═══ RAW DATA ═══

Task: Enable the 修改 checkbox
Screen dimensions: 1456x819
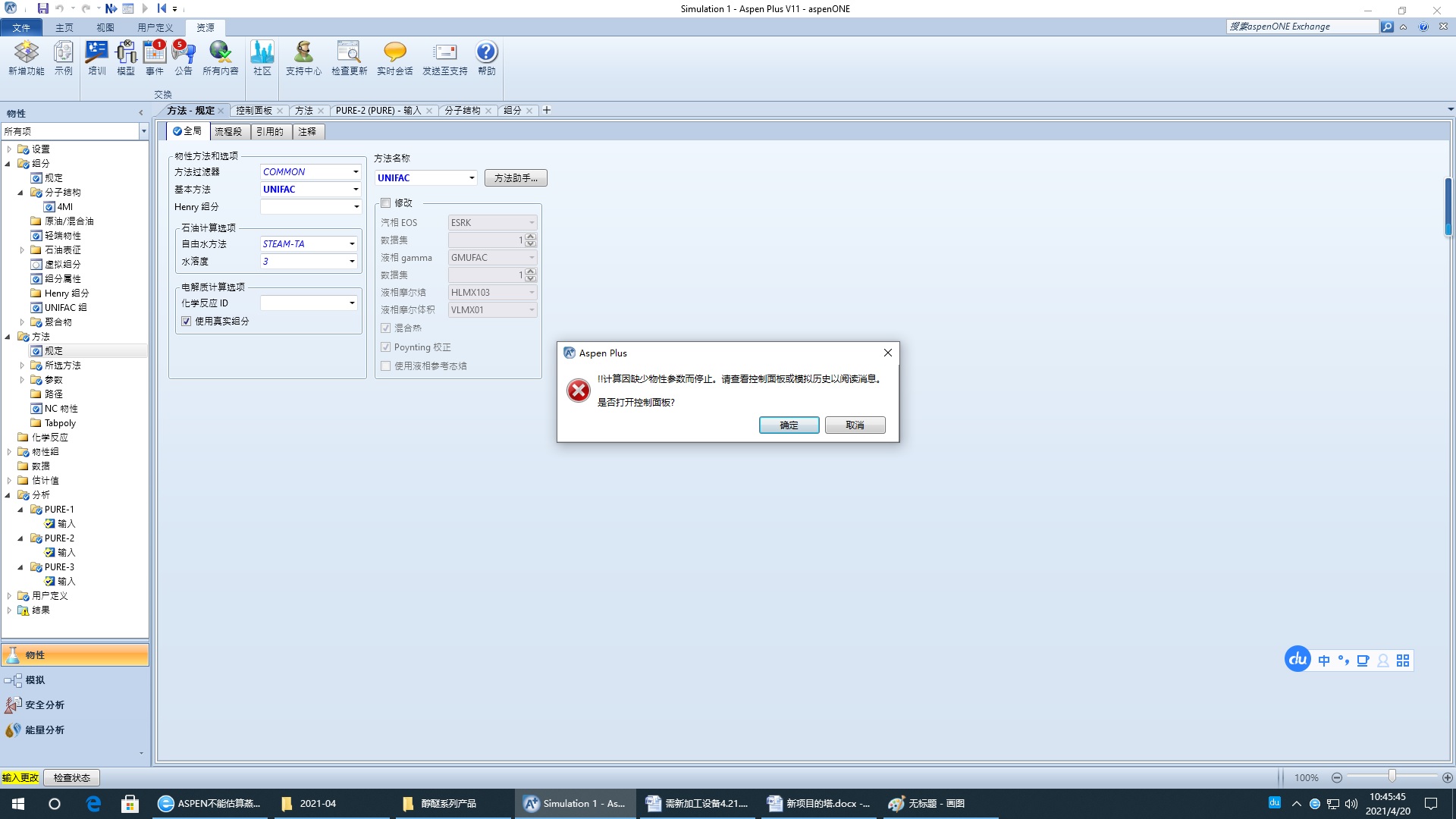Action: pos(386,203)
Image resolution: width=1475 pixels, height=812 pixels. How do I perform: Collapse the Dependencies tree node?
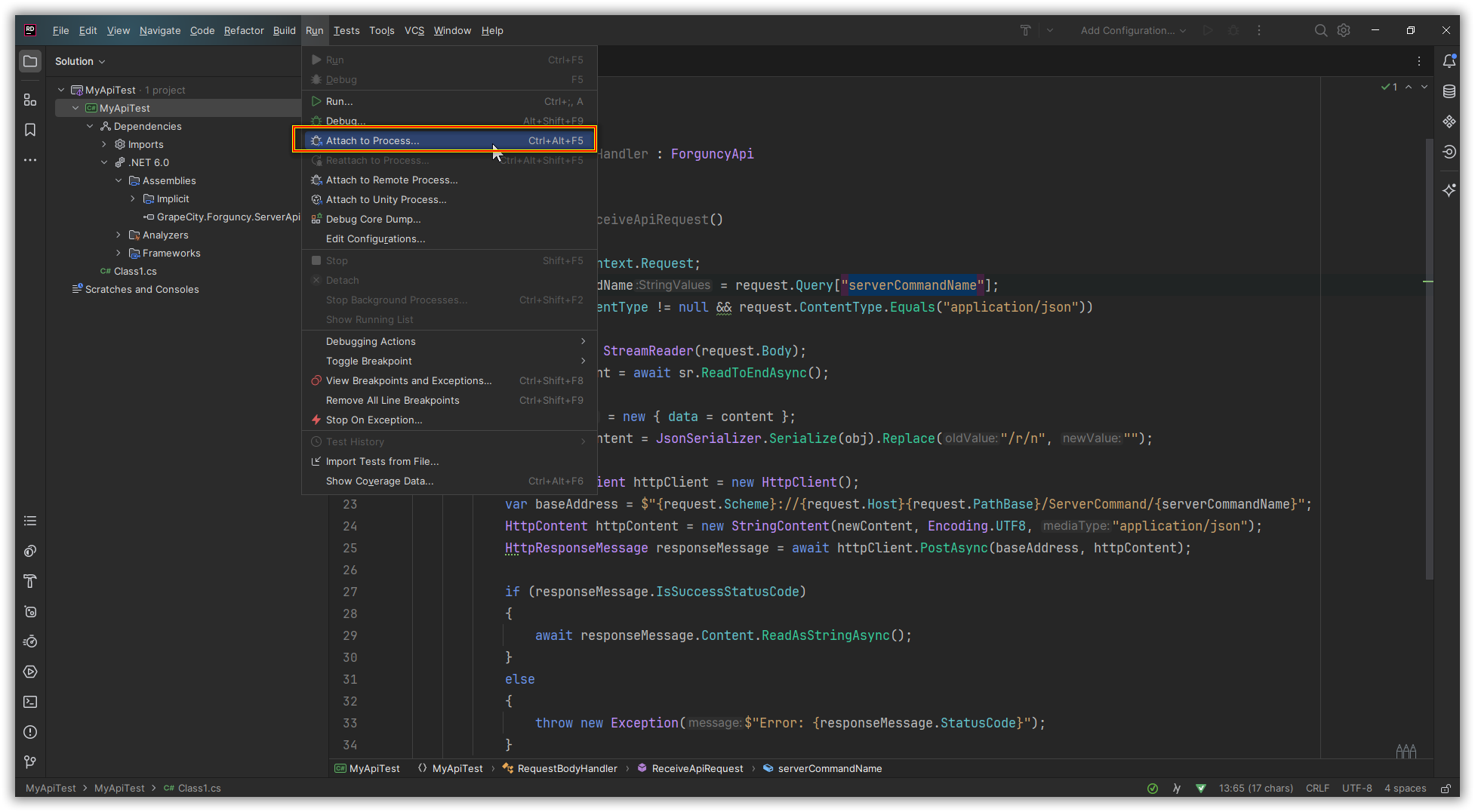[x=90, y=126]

═══

Rewrite the data above, swapping each "pixels" for "px" and keeping everything else the same. Omit the pictures.

**CORRECT RESPONSE**
Task: Enable the 修改 checkbox
Screen dimensions: 1456x819
Action: pos(386,203)
Image resolution: width=1475 px, height=812 px. How do I perform: Collapse the Dependencies tree node?
[x=90, y=126]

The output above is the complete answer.